She helped Mrs Burnes onto a deckchair and tucked the shawls closer around her. ‘We are almost there now, Mrs Burnes. Land at last.’
‘Thank heavens for that! I could never bear another sea voyage,’ Mrs Burnes said. ‘Once my dear general is home, I shall insist we never leave again.’
Catalina laughed. ‘I can definitely agree to that, Mrs Burnes. The sea is not so agreeable as land.’
‘Oh, but surely you will want to return to Spain one day, Mrs Moreno. When things are settled there.’
Catalina shook her head. ‘This will be my home now.’ She couldn’t go back to Spain, not with the king returning. Not with all the memories lurking there.
‘Well, I hope you will like England, then. It’s very different from Spain, but there are interesting sights and people to be found here as well, if one only looks.’ Mrs Burnes chattered on as the ship lumbered towards shore, telling Catalina about all her friends in London she hoped to see again and the country house she wanted to buy as soon as her husband returned so they could retire there together.
‘...it is very near Castonbury Park, the seat of the Duke of Rothermere,’ Mrs Burnes said.
The words caught Catalina’s attention. ‘Castonbury?’ she said, and all the tales Jamie had told her of his home came flooding back to her.
‘Oh, yes. Have you heard of the house? It is one of the loveliest in all England, and surely one of the grandest. I toured it once as a girl, and I still remember the great marble columns and the lovely frescoes on the ceilings! Just what a Roman emperor’s palace must have been like, I imagine. I even caught a glimpse of the duchess, who was just going out for a ride. She was so very beautiful and elegant, just what an English duchess ought to be.’ Mrs Burnes sighed. ‘That is the sort of thing I will be happy to return to, something so
English
.’
Catalina almost laughed. Once, she might have been mistress of that place, a new duchess. Yet all she had wanted was Jamie, Jamie who turned out to be a dream creation of her own romantic heart.
But she still almost wished she could see the house just once. See it, and imagine Jamie was somehow still with her there...
Chapter Five
England, two years later
J
amie stared out of the carriage window as the hedgerows rolled by, a blur of bright green in the English summer sunshine. It could be anywhere in England, any country lane, yet he knew it could only be one place.
Home.
So familiar, like it was a very part of his blood and bones, and yet so very alien. So different from the Spanish landscape he had lived with for so long.
His leg ached after the long days of travel, and he shifted it across the cramped confines of the hired carriage. It was so strange that this land seemed to have remained over the years so unchanged when he was a different person. All he had seen and done.
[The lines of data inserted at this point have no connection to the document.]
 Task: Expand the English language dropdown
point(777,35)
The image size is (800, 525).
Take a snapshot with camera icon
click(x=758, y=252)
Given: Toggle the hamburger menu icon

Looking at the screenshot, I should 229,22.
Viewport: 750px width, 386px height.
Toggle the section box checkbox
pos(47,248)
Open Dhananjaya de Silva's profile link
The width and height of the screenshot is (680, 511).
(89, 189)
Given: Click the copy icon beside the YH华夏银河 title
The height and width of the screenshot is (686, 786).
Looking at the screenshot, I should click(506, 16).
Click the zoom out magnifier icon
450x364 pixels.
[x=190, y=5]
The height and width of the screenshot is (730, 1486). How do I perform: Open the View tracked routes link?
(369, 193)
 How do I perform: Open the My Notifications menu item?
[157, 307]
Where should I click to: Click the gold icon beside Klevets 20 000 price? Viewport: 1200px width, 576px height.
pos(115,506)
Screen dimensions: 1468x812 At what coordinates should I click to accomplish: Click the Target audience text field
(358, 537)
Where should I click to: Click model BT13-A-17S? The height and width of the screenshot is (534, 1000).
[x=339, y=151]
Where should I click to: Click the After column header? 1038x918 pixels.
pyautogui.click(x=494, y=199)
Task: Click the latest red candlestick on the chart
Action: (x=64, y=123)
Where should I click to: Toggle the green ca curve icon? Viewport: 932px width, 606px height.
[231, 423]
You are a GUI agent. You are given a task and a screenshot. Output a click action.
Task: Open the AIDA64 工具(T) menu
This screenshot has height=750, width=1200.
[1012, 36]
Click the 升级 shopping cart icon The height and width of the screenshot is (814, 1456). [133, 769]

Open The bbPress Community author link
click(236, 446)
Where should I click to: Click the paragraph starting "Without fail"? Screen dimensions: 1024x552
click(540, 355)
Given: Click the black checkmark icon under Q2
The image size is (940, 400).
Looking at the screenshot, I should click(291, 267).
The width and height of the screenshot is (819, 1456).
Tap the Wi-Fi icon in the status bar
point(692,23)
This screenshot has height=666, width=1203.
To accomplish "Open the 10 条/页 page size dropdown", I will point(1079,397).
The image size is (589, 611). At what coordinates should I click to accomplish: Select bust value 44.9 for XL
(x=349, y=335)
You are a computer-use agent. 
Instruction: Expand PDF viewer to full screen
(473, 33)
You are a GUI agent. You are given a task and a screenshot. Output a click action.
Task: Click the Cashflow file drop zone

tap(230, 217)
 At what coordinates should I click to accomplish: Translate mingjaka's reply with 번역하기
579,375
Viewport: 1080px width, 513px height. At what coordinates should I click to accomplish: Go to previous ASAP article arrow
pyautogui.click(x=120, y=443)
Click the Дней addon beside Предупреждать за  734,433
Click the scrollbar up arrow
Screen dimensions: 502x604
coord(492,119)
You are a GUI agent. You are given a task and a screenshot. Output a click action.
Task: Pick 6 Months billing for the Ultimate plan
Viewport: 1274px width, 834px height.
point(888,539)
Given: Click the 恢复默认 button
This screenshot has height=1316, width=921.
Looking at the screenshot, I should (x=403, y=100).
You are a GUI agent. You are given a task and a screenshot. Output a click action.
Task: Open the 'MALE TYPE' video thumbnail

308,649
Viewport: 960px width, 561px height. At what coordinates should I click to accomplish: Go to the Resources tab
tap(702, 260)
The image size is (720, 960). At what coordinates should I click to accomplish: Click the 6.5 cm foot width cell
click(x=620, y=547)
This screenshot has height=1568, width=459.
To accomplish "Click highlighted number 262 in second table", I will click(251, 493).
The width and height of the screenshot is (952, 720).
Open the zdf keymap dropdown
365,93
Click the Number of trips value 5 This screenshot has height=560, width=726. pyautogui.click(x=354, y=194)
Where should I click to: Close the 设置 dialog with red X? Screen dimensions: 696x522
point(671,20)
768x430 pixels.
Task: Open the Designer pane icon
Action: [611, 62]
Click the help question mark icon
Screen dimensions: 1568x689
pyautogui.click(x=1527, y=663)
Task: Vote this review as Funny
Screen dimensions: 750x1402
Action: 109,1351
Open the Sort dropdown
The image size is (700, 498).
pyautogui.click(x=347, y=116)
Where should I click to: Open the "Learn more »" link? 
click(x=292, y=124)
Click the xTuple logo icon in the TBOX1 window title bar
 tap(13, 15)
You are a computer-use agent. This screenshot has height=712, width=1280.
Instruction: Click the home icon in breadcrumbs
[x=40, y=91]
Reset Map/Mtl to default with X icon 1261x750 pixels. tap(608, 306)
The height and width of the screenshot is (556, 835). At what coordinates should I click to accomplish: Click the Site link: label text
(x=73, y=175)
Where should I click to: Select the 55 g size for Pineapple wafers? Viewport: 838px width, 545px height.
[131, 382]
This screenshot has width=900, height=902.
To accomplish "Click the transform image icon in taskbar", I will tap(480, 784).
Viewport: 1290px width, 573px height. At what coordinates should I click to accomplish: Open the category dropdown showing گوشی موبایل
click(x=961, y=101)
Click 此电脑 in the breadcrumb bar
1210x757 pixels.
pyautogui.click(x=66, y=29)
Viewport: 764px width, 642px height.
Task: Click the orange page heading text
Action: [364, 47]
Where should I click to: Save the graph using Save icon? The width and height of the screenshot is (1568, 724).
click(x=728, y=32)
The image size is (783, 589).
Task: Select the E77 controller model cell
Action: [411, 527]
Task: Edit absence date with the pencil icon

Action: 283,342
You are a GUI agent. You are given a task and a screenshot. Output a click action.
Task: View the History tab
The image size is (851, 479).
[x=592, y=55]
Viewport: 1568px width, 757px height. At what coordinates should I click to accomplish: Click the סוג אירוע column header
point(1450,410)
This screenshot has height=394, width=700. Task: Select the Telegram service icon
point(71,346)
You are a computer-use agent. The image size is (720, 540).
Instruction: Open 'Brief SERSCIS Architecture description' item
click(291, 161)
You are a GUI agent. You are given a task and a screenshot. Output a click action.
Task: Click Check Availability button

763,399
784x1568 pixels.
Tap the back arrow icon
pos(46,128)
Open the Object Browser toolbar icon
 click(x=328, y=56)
All the mistakes he had made.
He couldn’t imagine what they would say when he reached Castonbury, or what he would find there.
Jamie closed his eyes wearily and ran his hand over his jaw. He could feel the rough growth of a couple days’ beard over the slashing arc of his scar. Yes, he
was
different now, not the reckless young man who had dashed off in search of adventure all those years ago. The scars were only the outward show of his darkened soul. He had a sudden image of his family fleeing before him, of his father slamming the doors in his face.
And he would be within his rights to do so. Jamie was sure he had failed as a son and brother, just as he had failed as a husband. He had left his family to financial hardship and mourning; he had lost Catalina and betrayed her ideals.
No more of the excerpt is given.